**EXERCISE REQUIREMENTS**
Please transcribe the data exactly as shown, skipping the images.

**DATA SHOWN**
»»

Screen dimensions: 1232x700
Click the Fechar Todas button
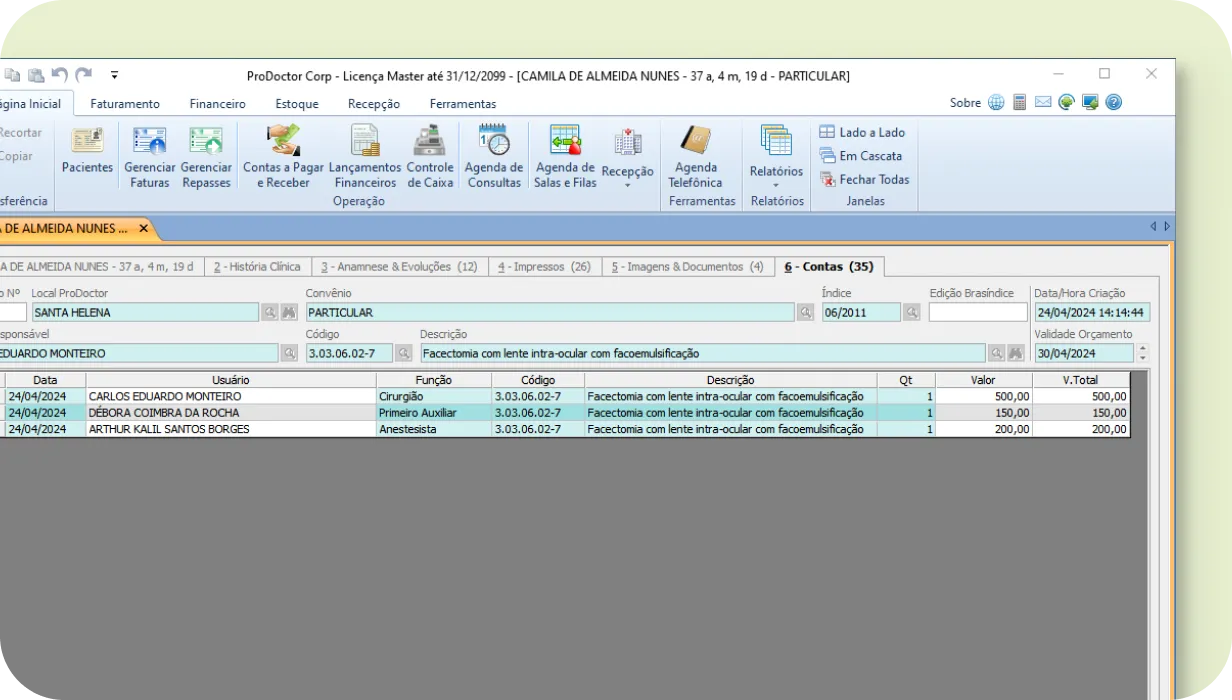pyautogui.click(x=864, y=179)
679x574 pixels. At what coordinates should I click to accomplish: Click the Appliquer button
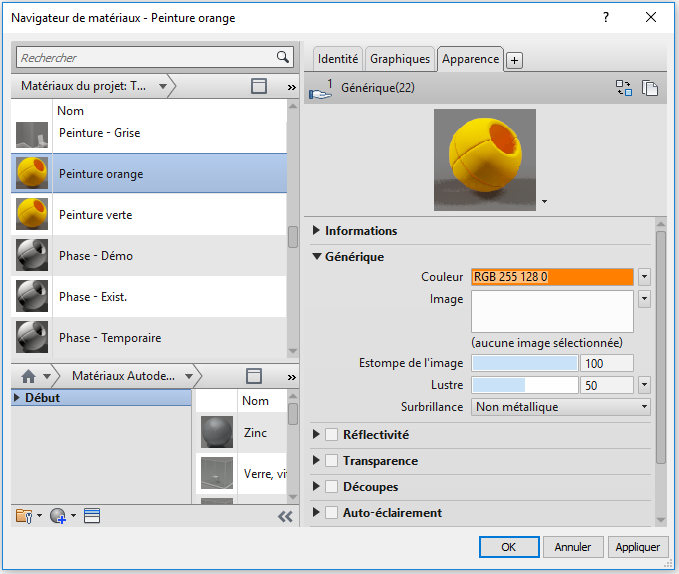click(x=637, y=547)
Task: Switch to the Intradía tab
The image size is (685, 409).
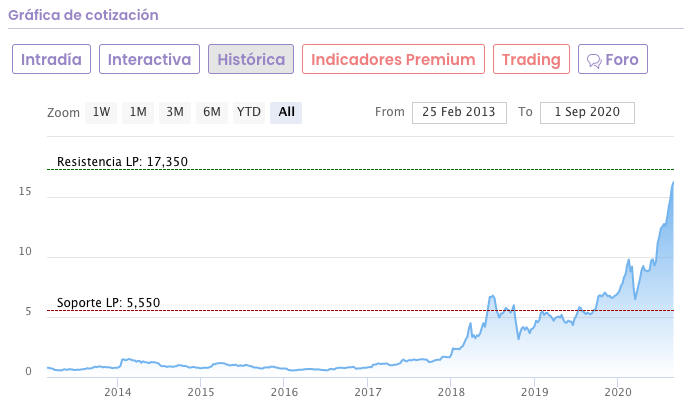Action: [x=52, y=59]
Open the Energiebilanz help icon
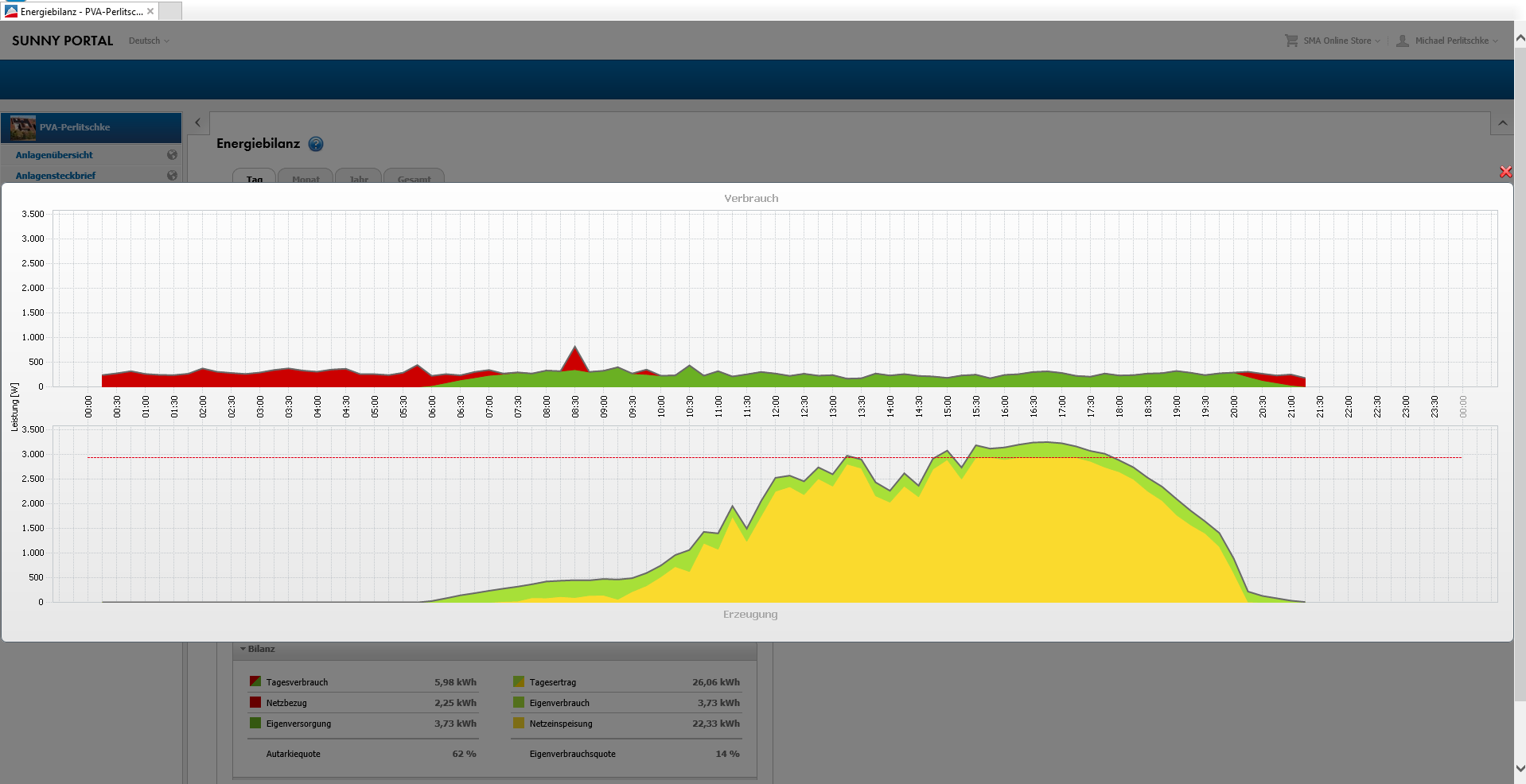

««

**SOLUTION TO THIS EXERCISE**
Screen dimensions: 1232x700
Click the Fechar Todas button
pyautogui.click(x=864, y=179)
679x574 pixels. At what coordinates should I click to accomplish: Click the Appliquer button
click(x=637, y=547)
Task: Switch to the Intradía tab
The image size is (685, 409).
Action: [x=52, y=59]
Open the Energiebilanz help icon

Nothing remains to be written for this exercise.